Seavan Carrier, Inc. v. GTI Sportswear Corp.19 is instructive. This case similarly involves a judgment that failed to state the actual amount to be satisfied. We then ruled: "Hence, the trial court, pursuant to its supervisory control over the execution of the judgment, should have ordered a hearing on the motion to determine the actual amount to be recovered by the private respondent, for the full satisfaction of the judgment."20 So must we rule now. Verily, there is no reason to abandon this ruling and in the process unjustly deprive petitioner of the fruits of his efforts as it were and the wherewithal to maintain an honorable profession. To stress all that the trial court has to do in the present case is to compute the amount owing him following the guidelines set in the Resolution-Order itself.

But we have to correct the elementary computation of legal fees done by the trial court. In the 19 June 1998 Order, the court a quo assessed P250,000.00 in petitioner's favor. Said the trial court: "x x x the Resolution-Order have (sic) even noted the last pleading submitted which is paragraph IV of the contract which is for P100,000.00 for filing and submission of memorandum and it would follow that the previous actual services rendered were for a successful application for a preliminary injunction order for P80,000.00, paragraph III, filing of the case in court for P40,000.00, paragraph II, and signing of the agreement for P30,000.00, paragraph I, or a total of P250,000.00 is what the Resolution-Order want to be the payment in quantum meruit."21

While in truth the last pleading filed by petitioner in connection with Civil Case No. 6030 was the compliance manifestation as narrated above,22 we will nonetheless assume that the trial court consulted all relevant circumstances and acted in compliance with law23 when it ruled that the memorandum was indeed the last pleading filed by him. It must be stressed that under Sec. 24, Rule 138, of the Rules of Court the trial court has wide discretion to ordain the payment of reasonable legal fees of a lawyer.

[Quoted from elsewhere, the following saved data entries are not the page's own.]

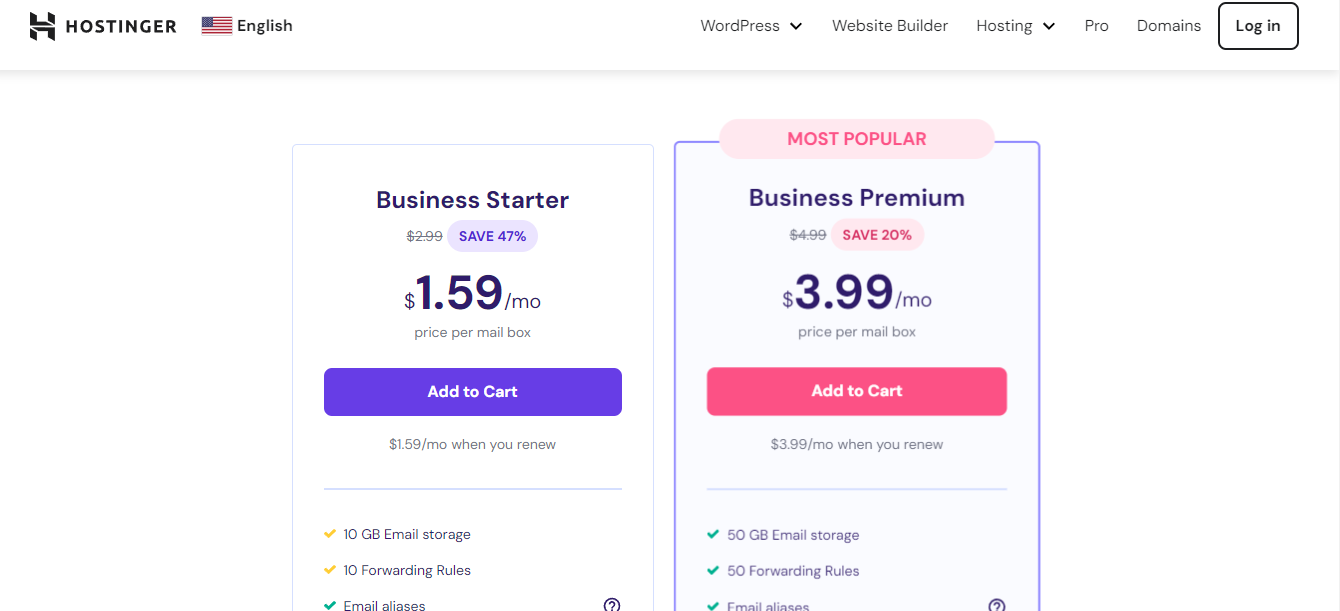Select Website Builder in the navigation

point(890,25)
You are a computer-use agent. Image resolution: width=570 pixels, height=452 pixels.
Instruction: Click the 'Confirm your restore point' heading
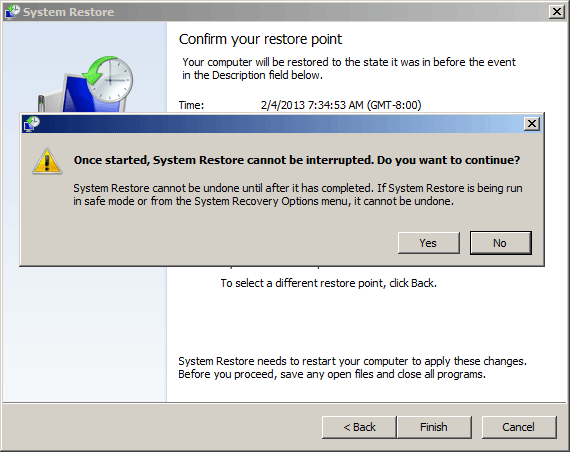click(260, 39)
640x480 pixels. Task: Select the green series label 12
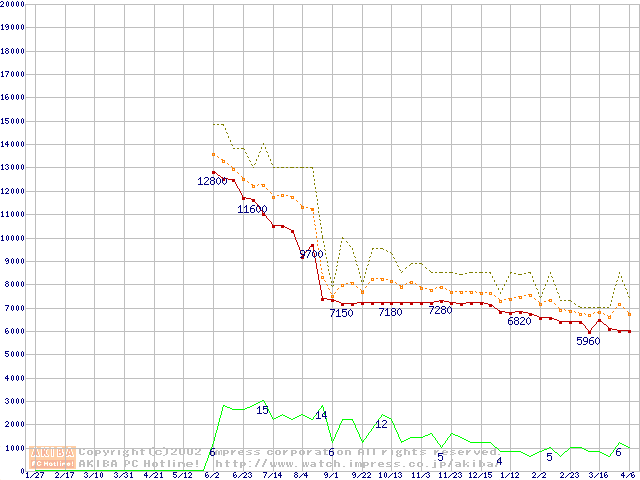(381, 424)
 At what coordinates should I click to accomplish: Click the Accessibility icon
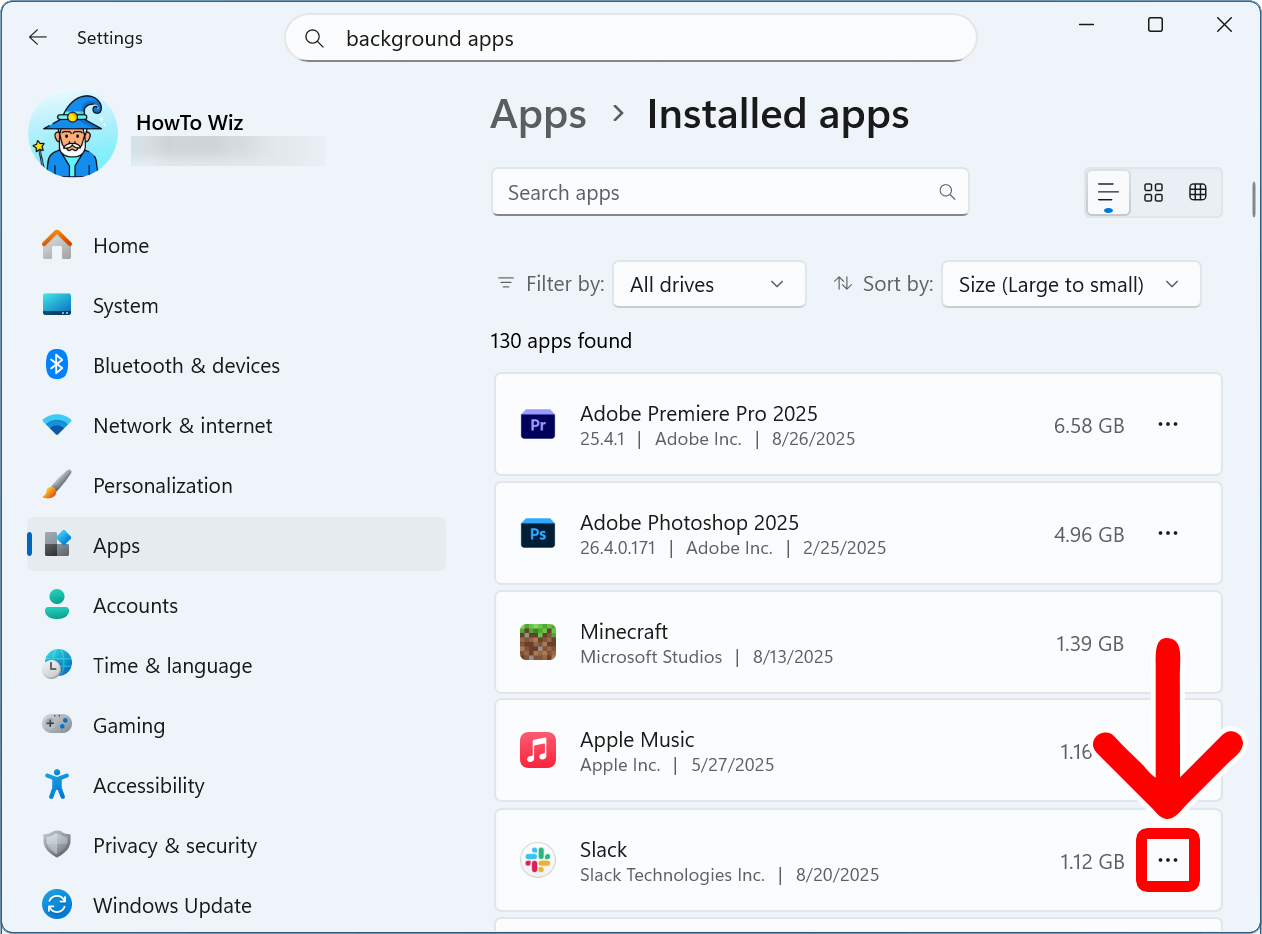click(57, 785)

But the award of P80,000.00 in connection with his application for preliminary injunction must be reduced by fifty percent (50%) or P40,000.00 it appearing that hearings were conducted on the application although no preliminary injunction was issued in the end.24 Moreover, he had been previously paid P20,000.00 and P15,000.00. The total legal fees pegged at P250,000.00 must accordingly be whittled down. Recomputing what is due him: P30,000.00 upon signing of the contract, plus P40,000.00 upon filing of the case in court, plus P100,000.00 upon filing of the memoranda plus P40,000.00 for the application for preliminary injunction less P35,000.00 previously paid, results in a collectible amount of P175,000.00 only. The kind spirit in petitioner should see this amount as reasonable compensation for his legal services in behalf of CNWD.

WHEREFORE, the petition is GRANTED although the professional legal fee of petitioner Atty. Winston C. Racoma is reduced to One Hundred Seventy-Five Thousand Pesos (P175,000.00). The 9 June 1998 Amended Order of Execution of the 17 January 1992 Resolution-Order is accordingly MODIFIED.

SO ORDERED.

Mendoza, Quisumbing, Buena, and De Leon, Jr., JJ., concur.


Footnotes

1 Rollo, pp. 53-57.

2 RTC Rec., p. 25.

3 Rollo, pp. 59-61.

4 RTC Rec., p. 61.

5 RTC Rec., pp. 79-85.

6 Penned by Judge Wenifredo A. Armenta, RTC-Br. 41, Daet, Camarines Norte, Rec., pp. 118-123; Rollo, pp. 62-67.

7 RTC Rec., p. 132.

8 RTC Rec., p. 131.

9 RTC Rec., pp. 136-137.

10 Rollo, p. 80.

11 RTC Rec., pp. 170-171.

12 Rollo, pp. 83-86.

13 Penned by Judge Honesto V. Morales, Pairing Judge of Judge Wenifredo A. Armenta, RTC-Br. 41, Daet, Camarines Norte.

14 RTC Rec., p. 185.

15 Rollo, pp. 39-41.

16 No. 45030, 28 March 1936, 63 Phil. 87.

17 See Reinsurance Company of the Orient, Inc. v. CA, G.R. No. 61250, 3 June 1991, 198 SCRA 19; see also Gulang v. CA, G.R. No. 116155, 17 December 1998, 300 SCRA 246; Baguio v. Bandal, G.R. No. 126442, 29 December 1998, 300 SCRA 697.

18 See Maralit v. Imperial, G.R. No. 130756, 21 January 1999, 301 SCRA 605.

19 No. L-65953, 16 July 1985, 137 SCRA 580.

20 Id., p. 587.

21 See Notes 12 and 13.

22 RTC Rec., pp. 79-85.

23 Castelo v. CA, G.R. No. 96372, 22 May 1995, 244 SCRA 180.

24 23 October 1991 Order by J. Wenifredo A. Armenta; RTC Rec., p. 61.